One approach is to use similar triangles. A sketch will do: there's no need to draw to scale. Draw a tall thin isosceles triangle ABC, where AB=AC, and the base BC represents the rear of the lot 58 feet. Draw a line WX parallel to BC to represent the 51 foot front of the lot. The quadrilateral WXCB is a trapezoid or trapezium representing the lot. WB=XC represents 125 feet. We have two similar triangles ABC and AWX. Now draw a line YZ parallel to WX and BC close to WX, between WX and BC. YZ represents the width 54 feet. We now have a third similar triangle AZY.

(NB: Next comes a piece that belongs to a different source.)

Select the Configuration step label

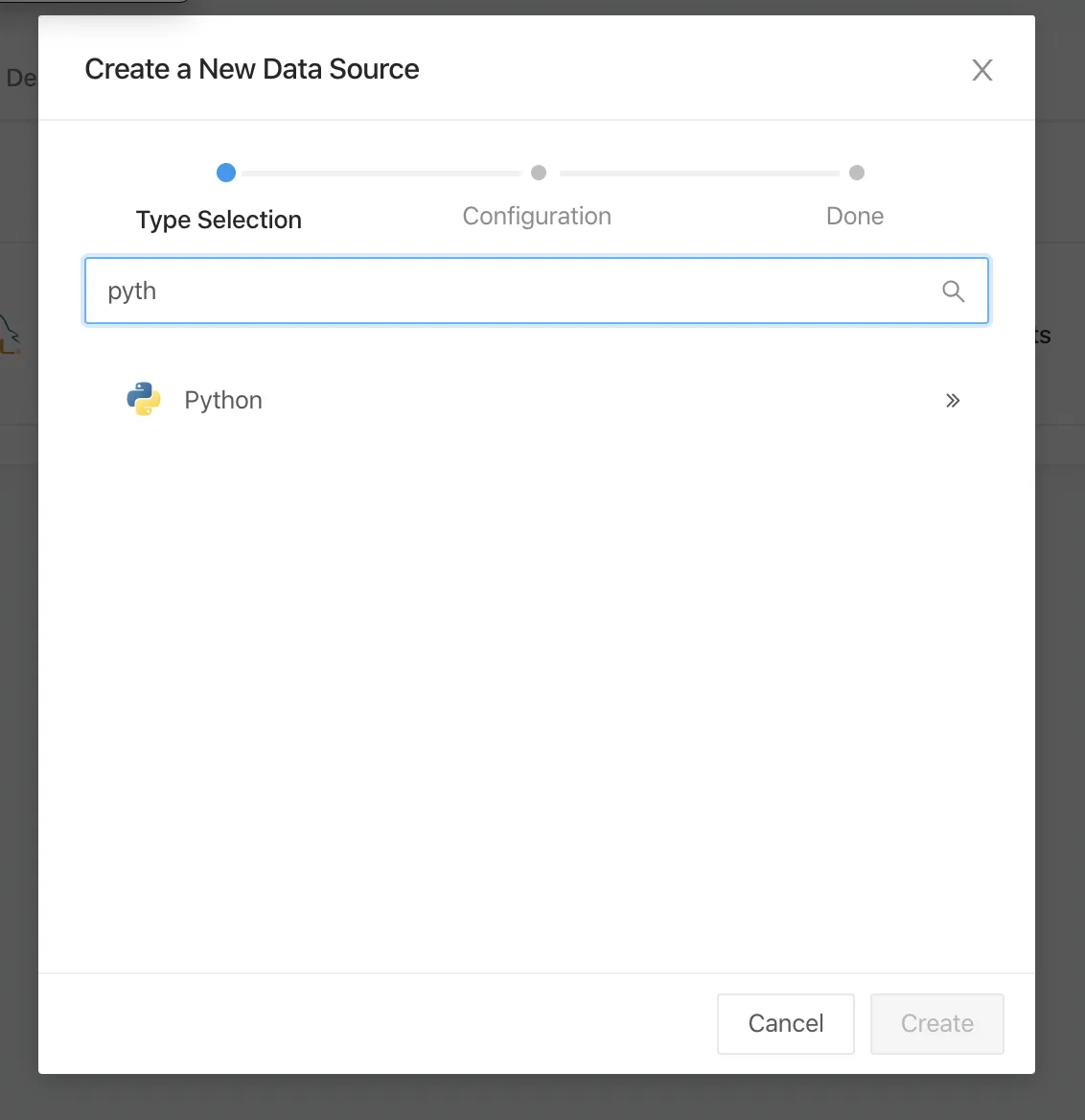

AB/BC=AW/WX=AY/YZ because of similar triangles. We have some values we can put into this:
AB/58=AW/51=AY/54. AB=AW+WB=AW+125. Let AW=x, then we can write (x+125)/58=x/51; cross-multiplying we get: 51x+6375=58x, so 7x=6375, x=6375/7. Let WY=y, the distance along the side of the lot where the width is 54 feet. x/51=AY/54=(AW+WY)/54=(x+y)/54. Cross-multiplying we get: 54x=51(x+y); 54x=51x+51y; 3x=51y, so y=3x/51=x/17. We already know x so y=6375/(17*7)=375/7=53.57 feet. So if we measure 53.57 feet from the front of the lot along the 125-ft side the width at that point will be 54 feet.